Zou Tingting, Xi Qingsong, Liu Zhenxing, Li Zhou, Hou Meiqi, Zhu Lixia, Jin Lei, Zhang Xianqin
Key Laboratory of Molecular Biophysics of the Ministry of Education, College of Life Science and Technology and Center for Human Genome Research, Huazhong University of Science and Technology, 430074, Wuhan, Hubei, China.
Reproductive Medicine Center, Tongji Hospital, Tongji Medical College, Huazhong University of Science and Technology, 430074, Wuhan, Hubei, China.
Reprod Sci. 2022 Dec;29(12):3516-3520. doi: 10.1007/s43032-022-01024-8. Epub 2022 Jun 30.
ZP1 is a critical glycoprotein in the formation of the zona pellucida. It plays an indispensable role in the maturation of oocytes. To identify the causative gene of empty follicle syndrome (EFS) in a patient from a consanguineous family, whole-exome sequencing was performed in the proband. We identified a novel homozygous nonsense mutation c.1260C > G (p. Tyr420X) in the ZP1 gene from two primary infertile patients. Western blot showed that Y420X mutation in ZP1 gene produced a truncated protein. However, the mutation had no significant effect on subcellular localization of the mutant protein. Our findings confirmed the important role of the ZP1 gene in human female reproduction, enriched the mutation spectrums of ZP1 gene, and expanded its applications in the clinical and molecular diagnoses of EFS.
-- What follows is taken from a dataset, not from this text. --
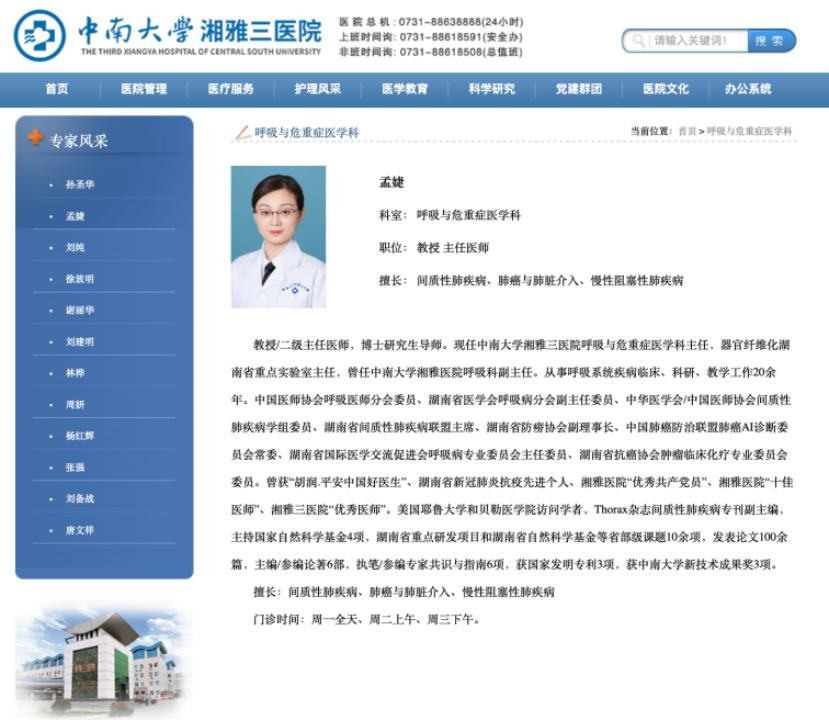Select 唐文祥 at the bottom of list

[80, 530]
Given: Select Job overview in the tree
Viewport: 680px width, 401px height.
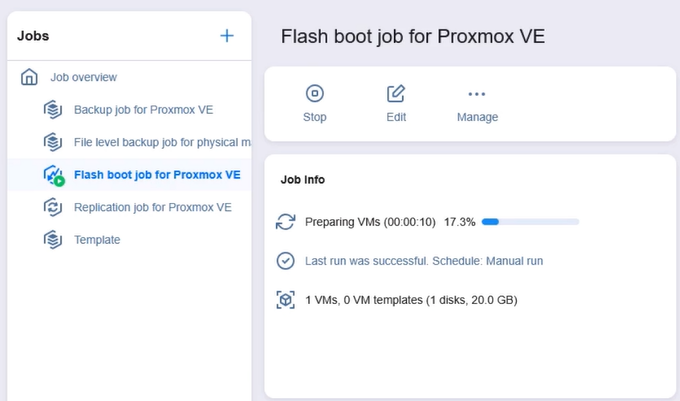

ZP1是透明带形成过程中的一种关键糖蛋白。它在卵母细胞成熟过程中发挥着不可或缺的作用。为了鉴定一个近亲家庭中一名患者的空卵泡综合征(EFS)的致病基因,对先证者进行了全外显子测序。我们在两名原发性不孕患者中鉴定出ZP1基因中一个新的纯合无义突变c.1260C>G(p.Tyr420X)。蛋白质免疫印迹法显示ZP1基因中的Y420X突变产生了一种截短的蛋白质。然而,该突变对突变蛋白的亚细胞定位没有显著影响。我们的研究结果证实了ZP1基因在人类女性生殖中的重要作用,丰富了ZP1基因的突变谱,并扩大了其在EFS临床和分子诊断中的应用。